Chief Justice John Roberts delivered the opinion of the Court, with Justices Antonin Scalia, Anthony Kennedy, Clarence Thomas, and Samuel Alito joined, saying:
No one disputes that the Avena decision–a decision that flows from the treaties through which the United States submitted to ICJ jurisdiction with respect to Vienna Convention disputes–constitutes an international law obligation on the part of the United States. But not all international law obligations automatically constitute binding federal law enforceable in United States courts. The question we confront here is whether the Avena judgment has automatic domestic legal effect such that the judgment of its own force applies in state and federal courts.
Justice John Paul Stevens concurred, saying:
The decision in Avena merely obligates the United States “to provide, by means of its own choosing, review and reconsideration of the convictions and sentences of the [affected] Mexican nationals,” 2004 I. C. J., at 72, ¶153(9), “with a view to ascertaining” whether the failure to provide proper notice to consular officials “caused actual prejudice to the defendant in the process of administration of criminal justice,” id., at 60, ¶121. The cost to Texas of complying with Avena would be minimal, particularly given the remote likelihood that the violation of the Vienna Convention actually prejudiced José Ernesto Medellín.

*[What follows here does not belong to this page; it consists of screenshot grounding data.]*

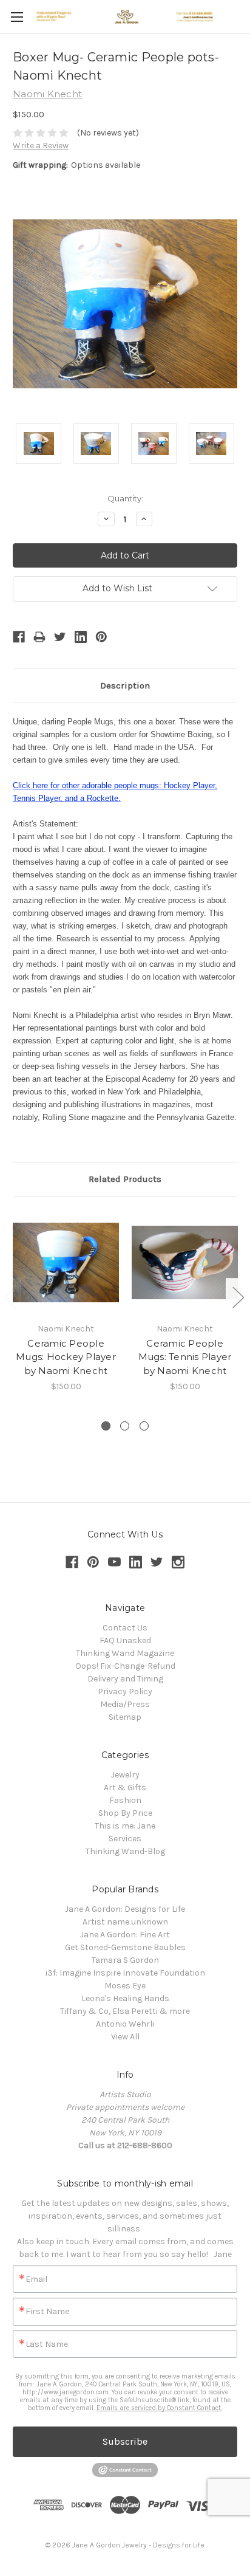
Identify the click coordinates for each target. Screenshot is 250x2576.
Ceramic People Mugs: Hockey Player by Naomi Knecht (66, 1357)
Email (36, 2279)
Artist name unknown (125, 1922)
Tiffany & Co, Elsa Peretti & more (125, 2011)
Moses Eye (125, 1985)
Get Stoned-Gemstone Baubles (125, 1947)
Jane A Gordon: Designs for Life (125, 1909)
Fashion (125, 1800)
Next (238, 1296)
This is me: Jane (125, 1826)
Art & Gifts (125, 1787)
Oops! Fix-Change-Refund (125, 1666)
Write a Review (41, 145)
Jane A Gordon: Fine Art (125, 1934)
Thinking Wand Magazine (125, 1653)
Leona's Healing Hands (125, 1998)
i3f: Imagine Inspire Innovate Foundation (125, 1973)
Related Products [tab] (125, 1178)
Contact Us (125, 1628)
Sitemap (125, 1717)
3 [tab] (144, 1426)
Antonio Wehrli (125, 2024)
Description (125, 685)
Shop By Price (125, 1813)
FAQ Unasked (125, 1640)
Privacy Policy (125, 1691)
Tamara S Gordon (125, 1960)
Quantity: (125, 498)
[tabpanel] (66, 1301)
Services (125, 1838)
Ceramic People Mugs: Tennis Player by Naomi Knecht (185, 1357)
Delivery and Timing (125, 1679)
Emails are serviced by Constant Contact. (159, 2408)
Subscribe (125, 2441)
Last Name (46, 2344)
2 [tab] (124, 1426)
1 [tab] (105, 1426)
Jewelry (125, 1775)
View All (125, 2037)
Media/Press (125, 1704)
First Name (47, 2311)
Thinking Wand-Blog (125, 1851)
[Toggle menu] (16, 16)
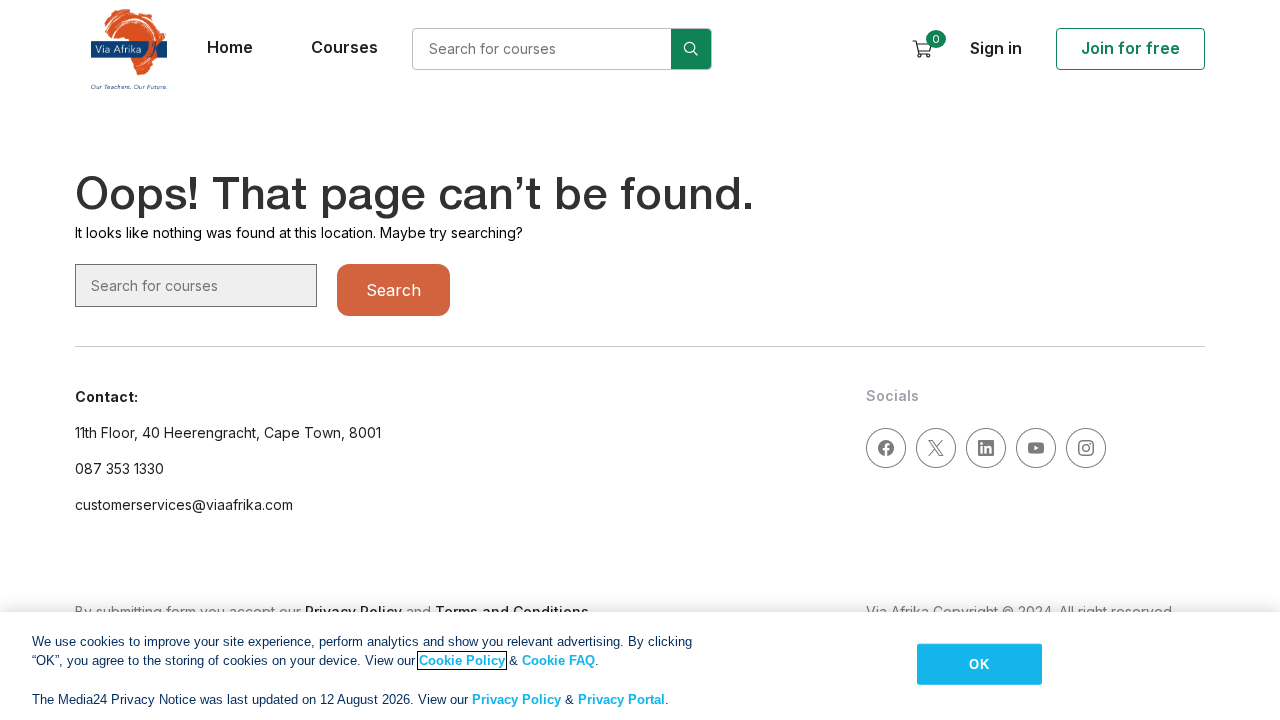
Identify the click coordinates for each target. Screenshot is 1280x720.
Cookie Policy (462, 660)
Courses (344, 47)
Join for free (1130, 48)
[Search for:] (562, 48)
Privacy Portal (621, 699)
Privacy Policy (516, 699)
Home (230, 47)
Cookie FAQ (558, 660)
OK (978, 664)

See ante, at 4-6, and n. 1. It is a cost that the State of Oklahoma unhesitatingly assumed.4
On the other hand, the costs of refusing to respect the ICJ’s judgment are significant. The entire Court and the President agree that breach will jeopardize the United States’ “plainly compelling” interests in “ensuring the reciprocal observance of the Vienna Convention, protecting relations with foreign governments, and demonstrating commitment to the role of international law.” Ante, at 28. When the honor of the Nation is balanced against the modest cost of compliance, Texas would do well to recognize that more is at stake than whether judgments of the ICJ, and the principled admonitions of the President of the United States, trump state procedural rules in the absence of implementing legislation.

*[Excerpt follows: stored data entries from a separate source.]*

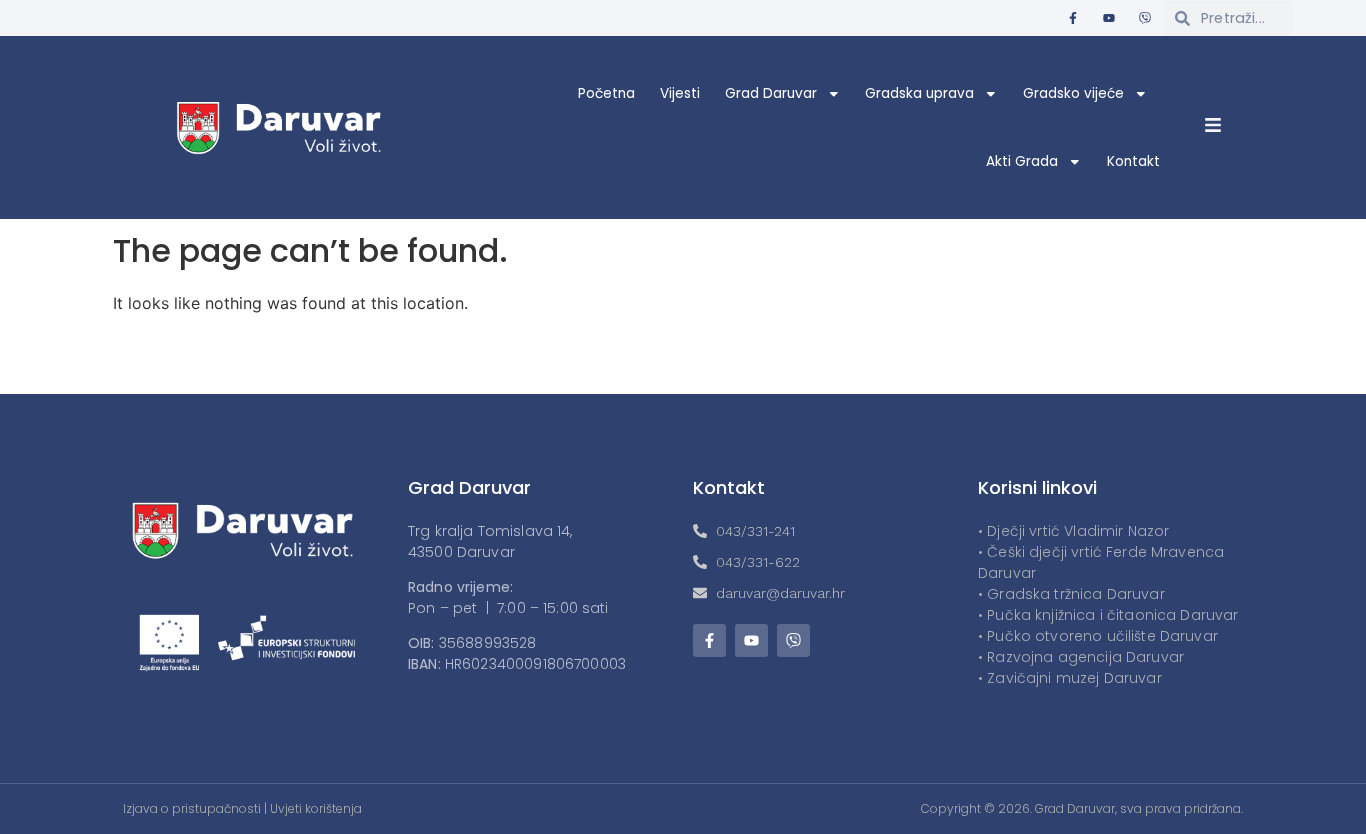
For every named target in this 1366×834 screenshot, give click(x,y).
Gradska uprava (919, 93)
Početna (606, 93)
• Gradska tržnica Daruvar (1071, 594)
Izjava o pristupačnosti (192, 808)
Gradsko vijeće (1073, 93)
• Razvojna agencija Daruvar (1081, 657)
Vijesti (680, 93)
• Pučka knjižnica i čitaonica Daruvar (1108, 615)
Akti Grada (1022, 161)
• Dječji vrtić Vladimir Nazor (1073, 531)
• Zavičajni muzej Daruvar (1070, 678)
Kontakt (1133, 161)
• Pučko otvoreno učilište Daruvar (1098, 636)
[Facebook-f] (1073, 18)
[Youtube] (1109, 18)
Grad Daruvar (771, 93)
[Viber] (1145, 18)
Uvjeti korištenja (316, 808)
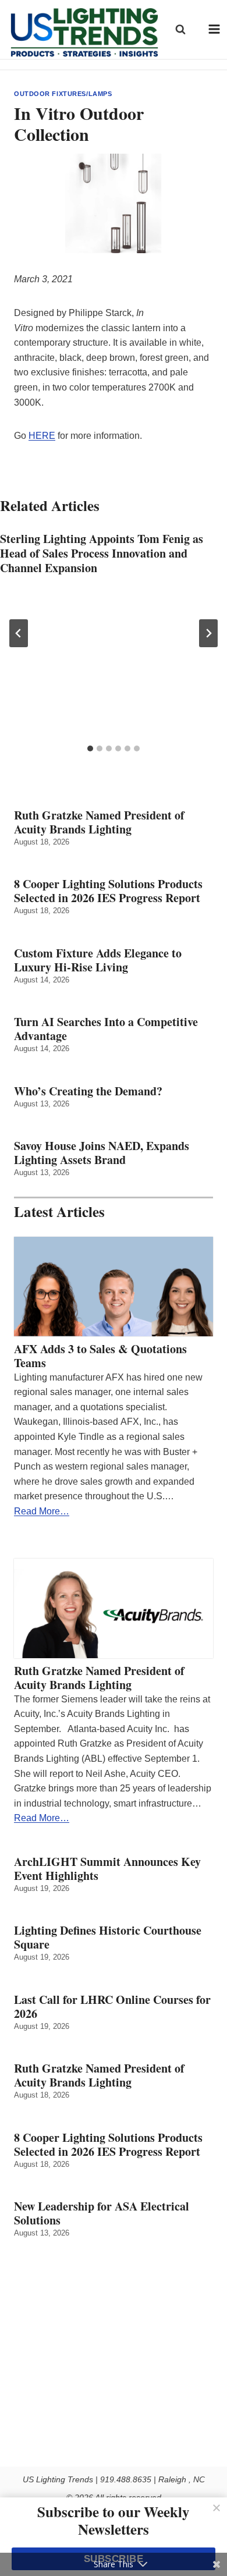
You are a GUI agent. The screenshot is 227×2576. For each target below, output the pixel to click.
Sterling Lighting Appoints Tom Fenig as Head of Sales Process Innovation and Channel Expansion (101, 553)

Justice Stephen Breyer issued the dissent, with Justices David Souter and Ruth Bader Ginsburg joining, saying:
In sum, a strong line of precedent, likely reflecting the views of the Founders, indicates that the treaty provisions before us and the judgment of the International Court of Justice address themselves to the Judicial Branch and consequently are self-executing. In reaching a contrary conclusion, the Court has failed to take proper account of that precedent and, as a result, the Nation may well break its word even though the President seeks to live up to that word and Congress has done nothing to suggest the contrary.

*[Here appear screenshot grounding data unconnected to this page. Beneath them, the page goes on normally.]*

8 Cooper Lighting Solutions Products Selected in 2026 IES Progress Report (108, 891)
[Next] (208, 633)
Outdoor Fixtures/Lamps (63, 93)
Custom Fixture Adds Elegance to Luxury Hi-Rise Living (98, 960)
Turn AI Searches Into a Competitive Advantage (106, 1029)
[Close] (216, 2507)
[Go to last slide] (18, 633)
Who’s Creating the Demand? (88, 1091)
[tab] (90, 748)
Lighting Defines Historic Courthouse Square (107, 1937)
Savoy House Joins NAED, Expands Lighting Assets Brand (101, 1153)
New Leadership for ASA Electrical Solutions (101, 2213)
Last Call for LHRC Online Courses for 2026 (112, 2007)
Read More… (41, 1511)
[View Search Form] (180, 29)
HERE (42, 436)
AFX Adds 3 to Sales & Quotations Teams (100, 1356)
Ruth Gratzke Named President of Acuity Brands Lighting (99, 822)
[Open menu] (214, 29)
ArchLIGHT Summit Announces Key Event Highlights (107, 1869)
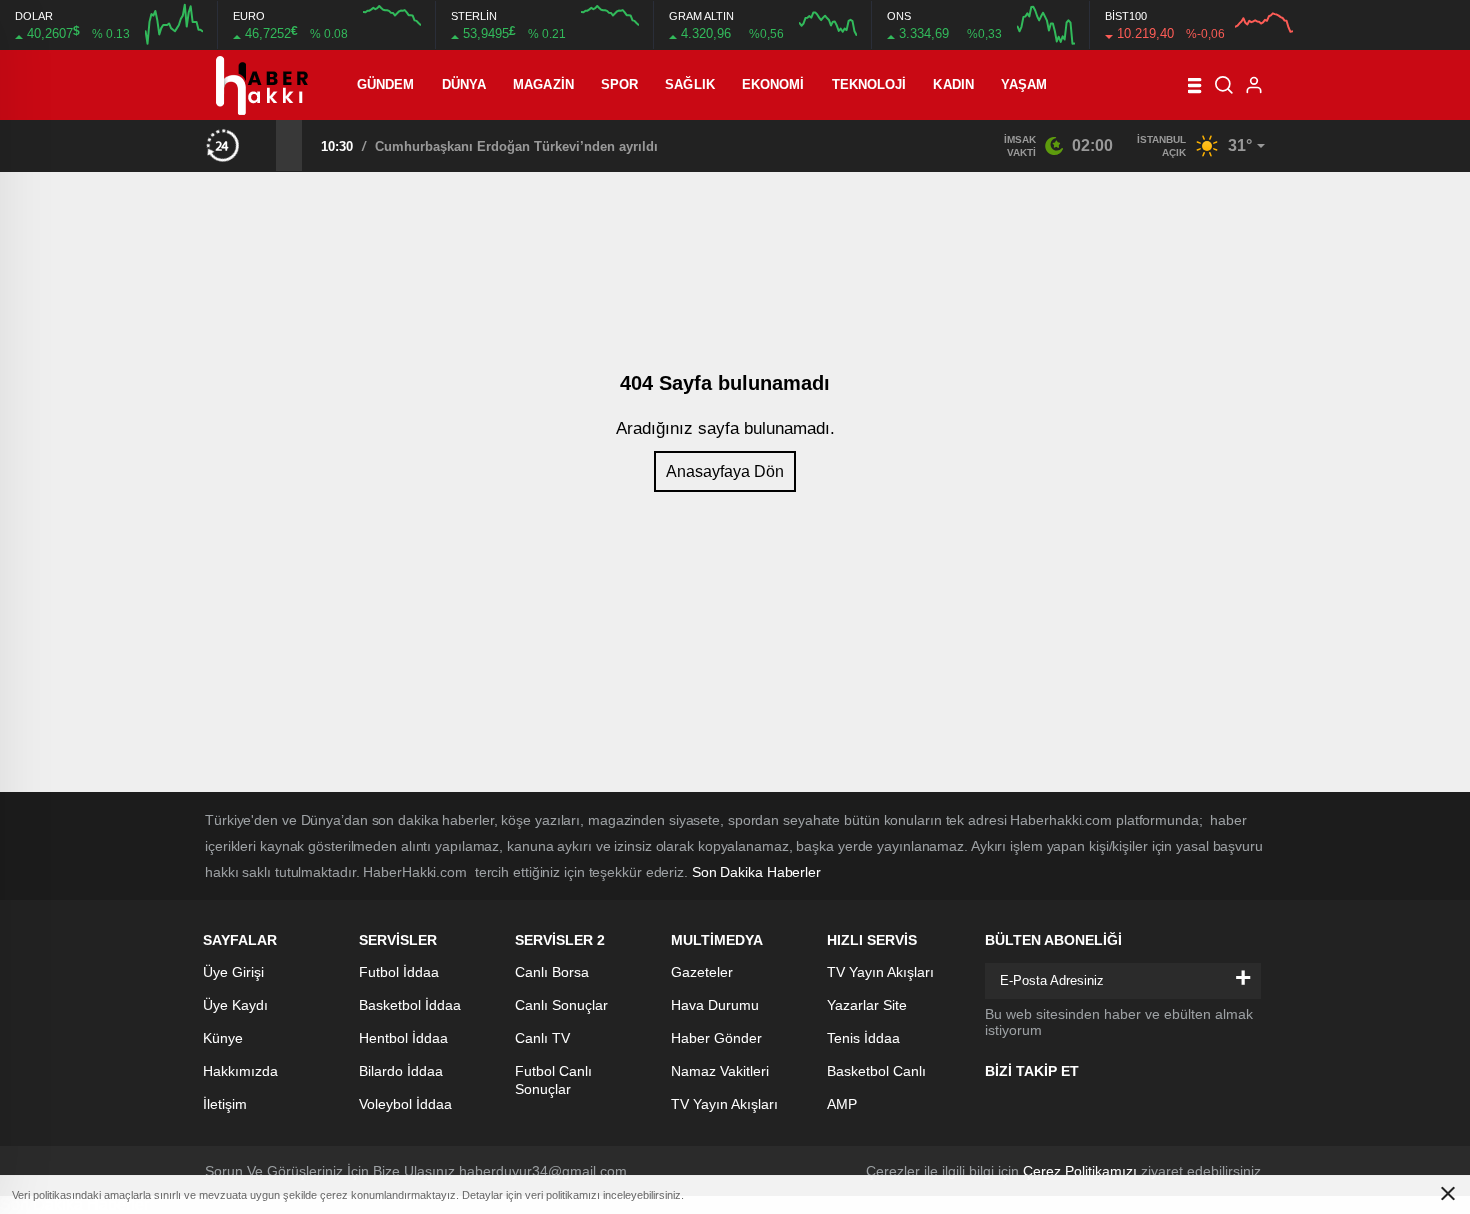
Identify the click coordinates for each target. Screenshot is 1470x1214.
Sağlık (690, 84)
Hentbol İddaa (403, 1038)
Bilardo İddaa (401, 1071)
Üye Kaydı (235, 1005)
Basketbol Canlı (876, 1071)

I would join the opinion of the court here – without Congress passing a Federal law, states don’t have to abide by the treaty, and to force them to not only destroys the sovereignty of the states and the Federalist system, but also the sovereignty of the country as a whole. Who cares what some international court decided – this guy raped and murdered 2 teenage girls, and he deserves to die.
I commend the court for its decision here. God bless Texas!